Best Practices for Building Medical Scribes
Introduction
Building a robust medical scribe requires careful consideration of accuracy, latency, speaker identification, and real-time capabilities while maintaining HIPAA compliance and clinical documentation standards. This guide addresses common questions and provides practical solutions for both post-visit and live encounter transcription scenarios.

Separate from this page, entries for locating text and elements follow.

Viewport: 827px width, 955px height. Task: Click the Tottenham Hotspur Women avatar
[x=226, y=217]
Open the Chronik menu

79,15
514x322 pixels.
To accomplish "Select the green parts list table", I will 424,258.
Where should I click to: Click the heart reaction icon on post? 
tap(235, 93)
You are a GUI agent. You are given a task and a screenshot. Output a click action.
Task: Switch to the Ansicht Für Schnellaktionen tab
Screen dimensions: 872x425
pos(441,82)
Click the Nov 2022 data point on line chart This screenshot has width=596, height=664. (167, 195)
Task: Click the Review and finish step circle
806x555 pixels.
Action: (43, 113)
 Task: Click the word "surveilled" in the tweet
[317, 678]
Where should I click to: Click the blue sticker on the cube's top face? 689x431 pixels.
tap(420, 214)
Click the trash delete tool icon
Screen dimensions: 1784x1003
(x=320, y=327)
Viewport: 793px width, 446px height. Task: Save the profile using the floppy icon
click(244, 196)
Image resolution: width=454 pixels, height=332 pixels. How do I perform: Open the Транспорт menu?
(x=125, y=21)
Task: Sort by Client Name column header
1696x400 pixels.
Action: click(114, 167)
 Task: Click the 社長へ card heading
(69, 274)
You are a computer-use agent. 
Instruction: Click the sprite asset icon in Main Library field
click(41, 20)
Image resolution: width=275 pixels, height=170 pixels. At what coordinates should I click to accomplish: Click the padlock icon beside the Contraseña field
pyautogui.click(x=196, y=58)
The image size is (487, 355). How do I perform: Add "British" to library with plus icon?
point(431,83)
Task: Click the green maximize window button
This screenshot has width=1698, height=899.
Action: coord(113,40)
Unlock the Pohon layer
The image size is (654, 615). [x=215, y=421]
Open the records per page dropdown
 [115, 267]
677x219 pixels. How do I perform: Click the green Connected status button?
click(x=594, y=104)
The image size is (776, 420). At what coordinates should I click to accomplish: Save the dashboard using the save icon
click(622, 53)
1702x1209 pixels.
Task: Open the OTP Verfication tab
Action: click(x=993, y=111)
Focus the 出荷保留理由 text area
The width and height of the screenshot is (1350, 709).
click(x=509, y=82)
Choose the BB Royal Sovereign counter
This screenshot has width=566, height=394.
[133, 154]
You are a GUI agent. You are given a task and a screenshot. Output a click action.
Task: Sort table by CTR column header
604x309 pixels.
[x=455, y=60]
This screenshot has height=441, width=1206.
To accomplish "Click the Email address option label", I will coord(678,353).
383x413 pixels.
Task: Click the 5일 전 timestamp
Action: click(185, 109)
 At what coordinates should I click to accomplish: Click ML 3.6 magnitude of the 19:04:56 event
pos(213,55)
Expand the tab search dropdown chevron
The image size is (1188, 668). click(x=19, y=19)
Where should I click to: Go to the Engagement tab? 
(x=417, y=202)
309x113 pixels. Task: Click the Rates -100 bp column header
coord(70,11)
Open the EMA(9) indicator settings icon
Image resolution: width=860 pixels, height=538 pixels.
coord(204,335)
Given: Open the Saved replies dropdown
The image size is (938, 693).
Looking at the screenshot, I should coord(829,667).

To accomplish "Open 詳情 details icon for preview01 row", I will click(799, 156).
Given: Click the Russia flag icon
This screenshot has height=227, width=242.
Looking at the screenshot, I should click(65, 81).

Why AssemblyAI for Medical Scribes?
AssemblyAI stands out as the premier choice for medical scribes with several key advantages:
Industry-Leading Accuracy with Pre-recorded Audio
- Universal-3-Pro model delivers exceptional accuracy for medical terminology and clinical documentation
- 2.9% speaker diarization error rate for precise attribution between provider and patient
- Comprehensive LLM Gateway integration for intelligent post-processing into structured clinical notes
Streaming with Universal-3 Pro
As medical scribes evolve toward real-time documentation, AssemblyAI’s Universal-3 Pro Streaming model (u3-rt-pro) offers significant benefits:
- Ultra-low latency (~300ms) enables live transcription during patient encounters
- Format turns feature provides structured, speaker-aware output in real-time
- Keyterms prompt allows providing medical context and patient history to improve accuracy
- Medical mode (
domain: "medical-v1") for improved medical terminology accuracy
End-to-End Voice AI Platform
Unlike fragmented solutions, AssemblyAI provides a unified API for:
- Transcription with speaker diarization (provider vs. patient)
- Medical terminology recognition and contextual understanding
- HIPAA-compliant PII redaction on both text and audio
- Post-processing workflows with LLM Gateway - from SOAP notes to completely custom clinical documentation
- Streaming and pre-recorded transcription in a single platform
- Compliance and Security built for medical workloads (BAA, HIPAA, DPA, etc.)
When Should I Use Pre-recorded vs Streaming for Medical Scribes?
Understanding when to use pre-recorded versus streaming is critical for clinical workflows.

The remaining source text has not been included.